Plasminogen-C4BP Sandwich ELISA
Microtiter plates were coated with anti-plasminogen capture antibody overnight at 4 °C. After blocking samples were incubated for 1 h at room temperature. C4BP was detected using monoclonal mk104 anti-C4BP antibody followed by goat anti-mouse antibody conjugated with HRP. The plates were developed with o-phenylenediamine substrate and H2O2 and the absorbance at 490 nm was measured.

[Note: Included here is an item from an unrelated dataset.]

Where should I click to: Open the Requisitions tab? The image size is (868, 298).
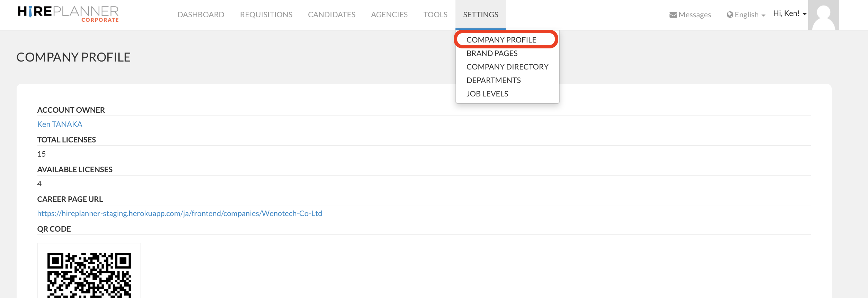point(266,15)
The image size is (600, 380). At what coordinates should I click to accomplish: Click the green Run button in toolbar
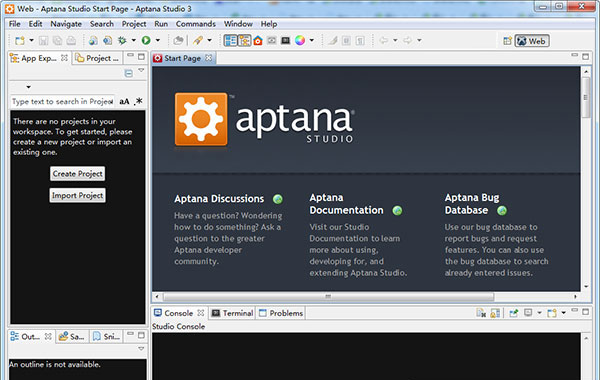tap(146, 40)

Binding from Serum or Plasma
To investigate if C4BP-plasminogen complexes are present in human blood, microtiter plates were coated with polyclonal anti-C4BP (10 μg/ml). After blocking, human serum or human plasma in binding buffer was added at various concentrations for 1 h 30 min at room temperature. Bound C4BP-plasminogen complexes were detected using polyclonal sheep anti-human plasminogen Abs and rabbit anti-sheep peroxidase-conjugated antibodies (Dako).

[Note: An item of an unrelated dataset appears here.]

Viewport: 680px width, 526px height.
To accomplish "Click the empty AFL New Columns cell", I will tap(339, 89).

Immunoprecipitation of C4BP-Plasminogen Complex from Serum
To demonstrate the presence of the C4BP-plasminogen complex, protein G beads pre-cleared 5% IgG-depleted serum was mixed with 2 μg of monoclonal anti-plasminogen Abs and protein G-Sepharose beads. Mouse IgG1 isotype control was used as a negative control. After incubation for 2 h at room temperature, samples were thoroughly washed with PBS containing 0.05% Tween 20. After washing, the samples were mixed with Laemmli buffer and boiled for 4 min at 96 °C. Finally the samples were subjected to SDS-PAGE, transferred to a polyvinylidene difluoride (PVDF) membrane, and submitted to Western blotting using a rabbit polyclonal anti-C4BP Abs and a secondary peroxidase-conjugated Abs. As positive control rC4BP was run on the same gel. The membrane was developed using ImmobilonTM Western chemiluminescence HRP substrate (Merck Millipore) and ChemiDoc Imaging system (Bio-Rad).

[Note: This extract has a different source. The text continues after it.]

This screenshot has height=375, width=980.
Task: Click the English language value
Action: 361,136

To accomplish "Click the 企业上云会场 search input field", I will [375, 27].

Plasminogen Activation Assay
To assess the effect of C4BP on the activation of plasminogen by uPA, plasminogen (0.5 μg/well) was incubated with or without C4BP-PS (5 μg/ml) in fluid phase. After incubation for 30 min at 37 °C, uPA (Sigma) (0.25 units/μl) was added and the activity of the newly generated plasmin was assayed with chromogenic substrate S-2251 (H-d-Valyl-l-leucyl-l-lysine-p-nitroaniline dihydrochloride) (Chromogenix). The plate was incubated at 37 °C, and cleavage of the chromogenic substrate was followed for the time periods indicated in the figure by measuring the absorbance at 405 nm. Plasminogen without uPA and uPA alone were used as controls.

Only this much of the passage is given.